Menurut Budi Hartono, pegiat budaya dari Amartya Bhumi Kepanjian, keberadaan dua candi dengan corak berbeda dalam satu kawasan menguatkan bukti akulturasi budaya dan spiritualitas di masa lampau.

“Ini bukan hanya soal bangunan tua, tapi simbol bahwa perbedaan keyakinan bisa hidup berdampingan secara harmonis sejak berabad-abad lalu,” ujarnya dalam program Jejak Kearifan, Minggu (25/5/2025).

Ket foto. Candi Bocok yang berada di Kecamatan Kasembon Kabupaten Malang

Candi Bocok sendiri mulai dirawat sejak awal 1980-an oleh Mulyanto, warga setempat. Saat itu, situs hanya berupa reruntuhan batu bata dan arca yang nyaris terlupakan.

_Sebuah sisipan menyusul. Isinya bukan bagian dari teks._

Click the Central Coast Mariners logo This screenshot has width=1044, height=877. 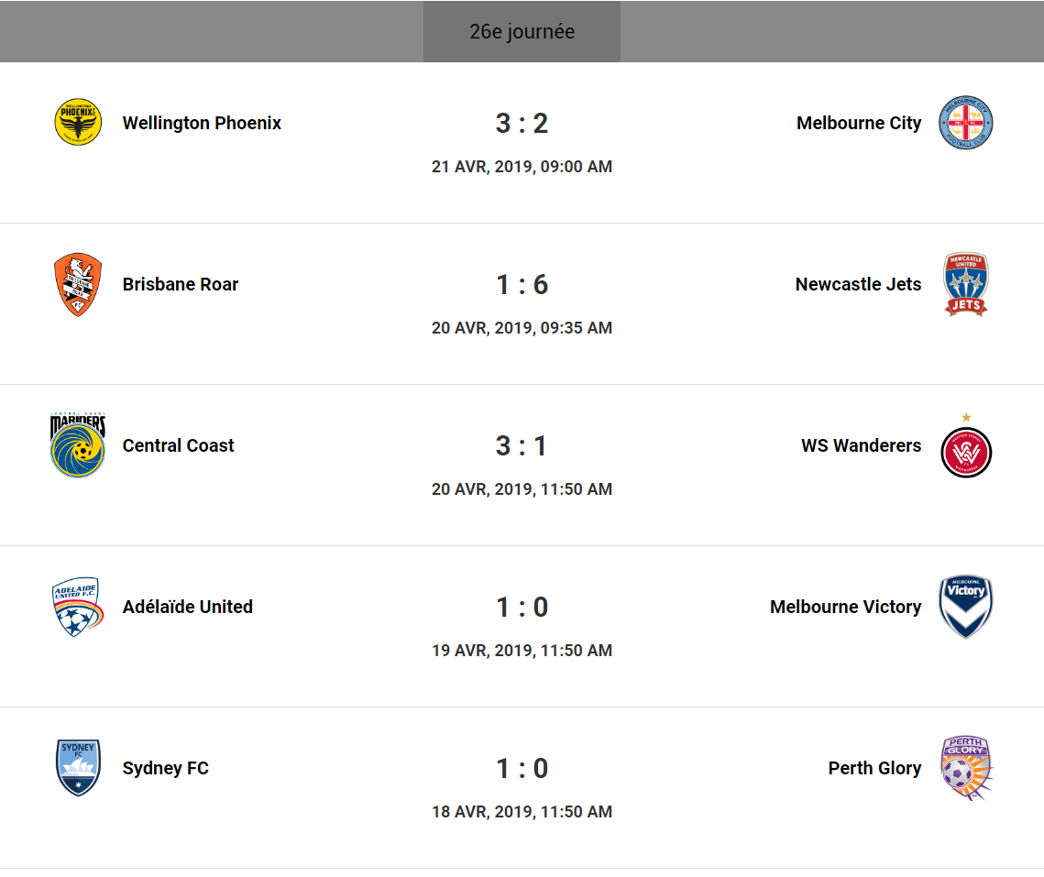(x=78, y=445)
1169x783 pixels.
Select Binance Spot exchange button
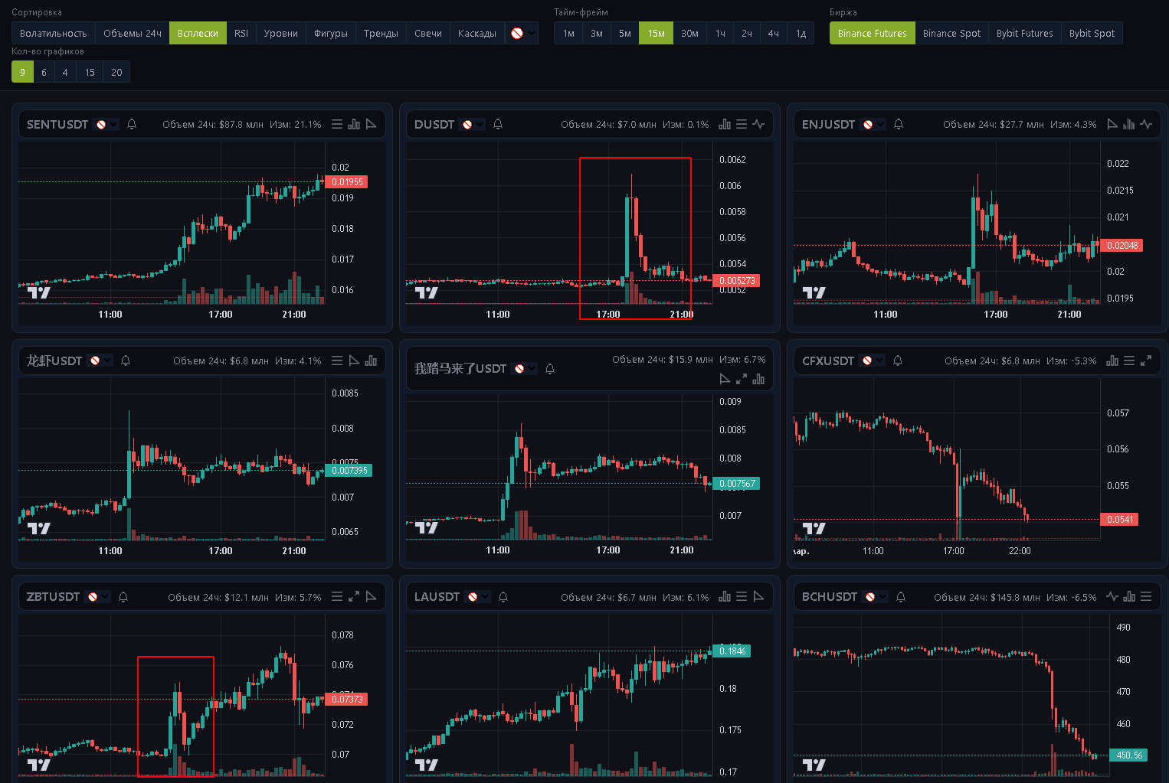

Atas inisiatif pribadi, Pak Mulyanto melakukan pembersihan dan penataan. Tahun 1985, Dinas Kepurbakalaan Jawa Timur turun tangan membantu identifikasi dan penyusunan kembali struktur candi.

Meski begitu, perhatian negara masih minim. Mulyanto baru mendapat SK sebagai juru pelihara tahun 1993, dengan insentif sangat terbatas. Ia terus merawat situs hingga pensiun tahun 2018, dilanjutkan oleh putranya, Erdik.

Foto sisa-sisa puing peninggalan Candi Sapto

Candi Sapto sendiri lebih sepi dari sorotan, padahal secara arsitektur dan sejarah memiliki nilai penting. Kedua candi itu dibangun dengan bahan batu bata merah dan arca batu andesit—ciri khas bangunan era Majapahit.

“Kalau di Trowulan, candi-candi dari masa Majapahit sudah lebih dikenal. Tapi di sini, di Kasembon, banyak tinggalan sejarah yang belum tersentuh perhatian,” tambah Budi.

Kedua candi itu tak pernah menjadi pusat ritual masyarakat lokal. Justru para peziarah dan penganut kepercayaan Hindu dari luar daerah, seperti Bali atau Kediri, kerap datang untuk sembahyang atau tirakat.

Kini, di tengah gempuran modernisasi dan keterbatasan anggaran, Candi Bocok dan Candi Sapto tetap bertahan. Berkat pengabdian warga dan kesadaran komunitas budaya, keduanya masih berdiri—meski tanpa pagar, tanpa plakat, dan jauh dari gemerlap destinasi wisata sejarah.